In a statement released late on Tuesday, Pelley called out CBS News brass for the layoffs and changes that have taken place with the long-running news magazine, saying they were "casting this legend aside, apparently to curry a moment of favor with the Trump administration." Pelley goes on to accuse leadership of instructing him "to inject falsehoods and bias into a politically sensitive story," among other things. "The leadership of 60 Minutes is no longer recognizable. The principles I hold dear are gone, and so I must leave as well," the ex-anchor notes at one point.
"There has never been anything in America like 60 Minutes," Pelley's statement began. "The Sunday tradition is the most successful program of any kind in history. For more than a decade, its innovative growth on every major online platform has extended its reach to countless millions around the world. This spring, at the end of our 58th season, 60 Minutes grew rapidly with an unheard-of 9% jump in viewers on CBS."
He continued, "'60' has been the number-one program in America for decades because our beloved audience finds integrity, quality, and humanity in our stories. When stewardship of the program passed to my colleagues and me, our responsibility was to expand energetically into a new age of media technology while preserving the values our audience expects. Now, the new owner of our network is casting this legend aside, apparently to curry a moment of favor with the Trump administration."

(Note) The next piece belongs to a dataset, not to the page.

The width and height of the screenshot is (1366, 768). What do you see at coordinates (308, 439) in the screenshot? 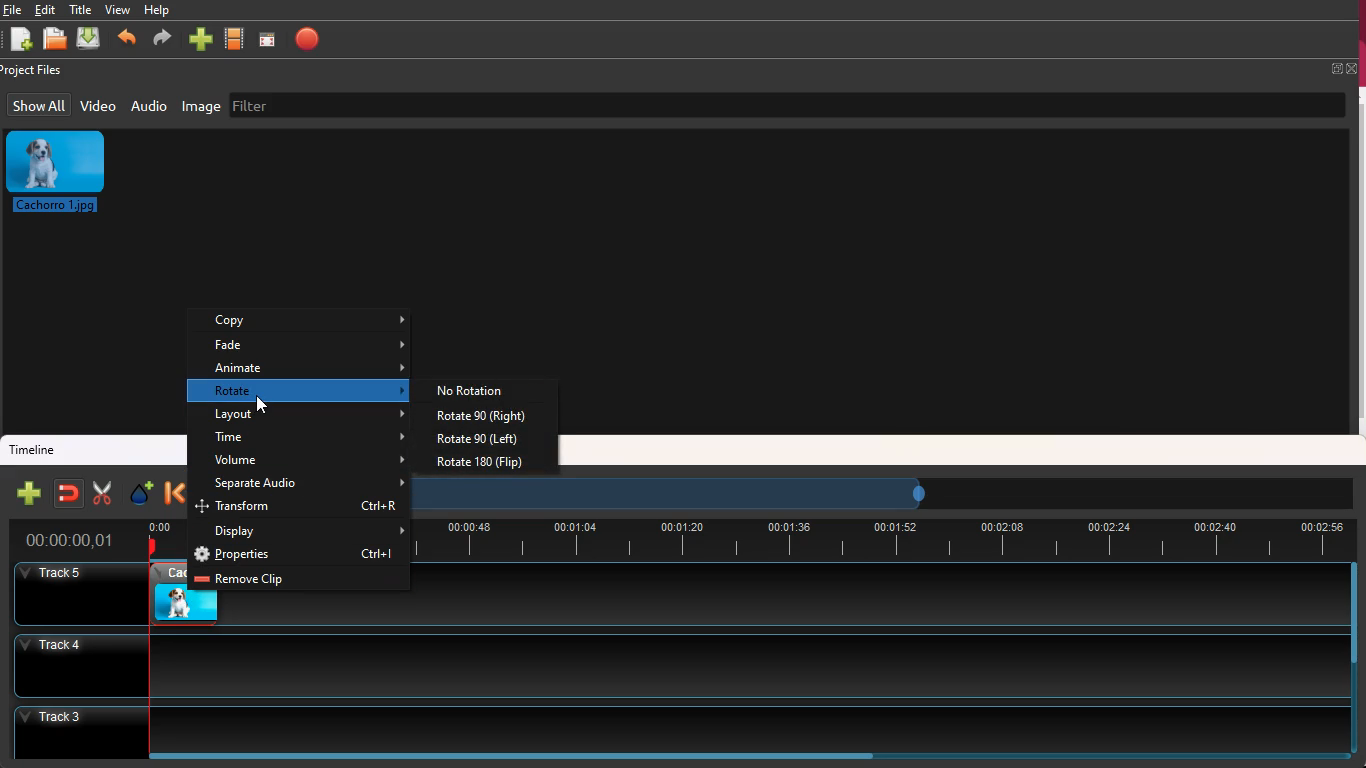
I see `time` at bounding box center [308, 439].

"The waste is heartbreaking. Last month, 60 Minutes lost its DNA when our entire senior leadership and two of our best on-air correspondents were cruelly fired without cause. Good people were silenced because they stood up for our audience. They stood for fairness against the forces of political bias; they stood for professionalism against chaos."

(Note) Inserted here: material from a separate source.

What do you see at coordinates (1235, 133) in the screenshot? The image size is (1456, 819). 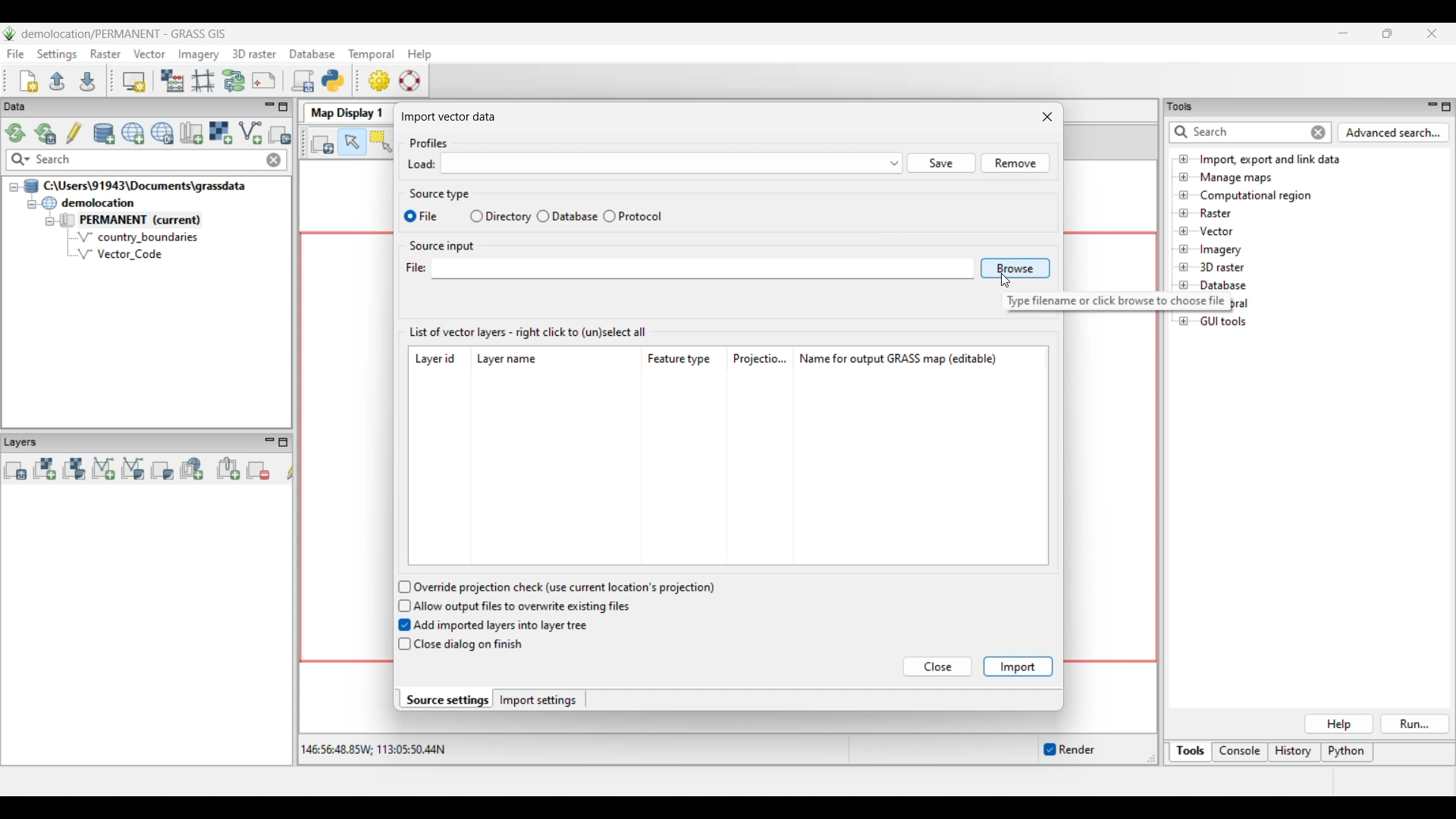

"For my part, new management has instructed me to inject falsehoods and bias into a politically sensitive story. I've been told to include assertions that are unverified. To date, in every case, I have managed to ignore these instructions or refuse them. Recently, politicians have been invited to choose correspondents for interviews on the broadcast. Giving politicians control over 60 Minutes interviews is not how this is done. Finally, incompetence and unprofessionalism in the new management have wreaked havoc. In a case involving one of my stories, the entire program came within 19 minutes of not getting on the air at all."
"At 60 Minutes, we have fought harder than anyone knows to save the program that became an American icon. We owed that to our millions of viewers. I am deeply moved by the thousands of wishes we have received to "keep up the good fight." Most of the men and women of CBS News are still in that fight. But now the collapse of values at the top has become untenable. The leadership of 60 Minutes is no longer recognizable. The principles I hold dear are gone, and so I must leave as well."
Pelley concluded, "I depart after 37 years at CBS with one emotion—a heart brimming with gratitude for the men and women of CBS News who encouraged and enriched my work, very often at the risk of their own lives. I pray for a day when those people and their ideals are honored again—a day when sanity, competence, and courage return."